FAQ1: What is Hadoop?

Hadoop emerged as a solution to the "Big Data" problems. It is a part of the Apache project sponsored by the Apache Software Foundation (ASF). Hadoop is an open-source software framework for distributed storage and distributed processing of extremely large data sets. Open source means it is freely available and even its source code can be changed as per our requirements.

Hadoop makes it possible to run applications on the system with thousands of commodity hardware nodes, and to handle thousands of terabytes of data. It’s distributed file system has the provision of rapid data transfer rates among nodes and allows the system to continue operating in case of node failure.

Apache Hadoop provides storage layer- HDFS, a batch processing engine- MapReduce and a Resource Management Layer- YARN.


Hadoop is an open-source software framework used for distributed storage and distributed processing of datasets of big data across clusters built from commodity hardware.


Core of hadoop consists of two main components: HDFS (Hadoop distributed file system) and MapReduce.


1) HDFS - It is the distributed storage part, where each file is split into 64mb or 128mb blocks and spread across the cluster.


2) MapReduce- It is the distributed parallel processing part, where the stored data is processed parallelly across the cluster.


Here, the code travels to the nodes where the data is present and gets executed there itself, which accounts for Data Locality. Hence the processing is fast.

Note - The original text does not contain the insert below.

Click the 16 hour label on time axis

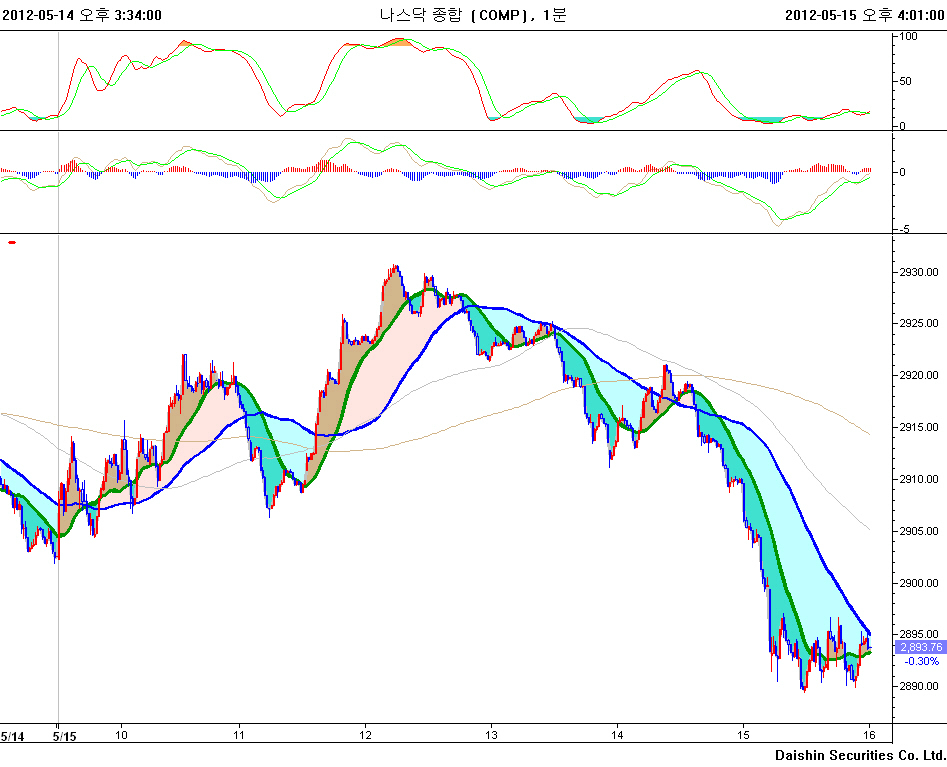coord(869,734)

Hadoop can be scalable from a single node to thousands of nodes in a cluster.


The framework consists of other projects like, hive, sqoop, flume, hbase, etc.



FAQ2: Why Hadoop?

Hadoop is not only a storage system but is a platform for data storage as well as processing. It is scalable (more nodes can be added on the fly), Fault Tolerant(Even if nodes go down, data can be processed by another node) and Open source (can modify the source code if required).


Following characteristics of Hadoop make is a unique platform:


  • Flexibility to store and mine any type of data whether it is structured, semi-structured or unstructured. It is not bounded by a single schema.


  • Excels at processing data of complex nature, its scale-out architecture divides workloads across multiple nodes. Another added advantage is that its flexible file-system eliminates ETL bottlenecks.


  • Scales economically, as discussed it can be deployed on commodity hardware. Apart from this its open-source nature guards against vendor lock.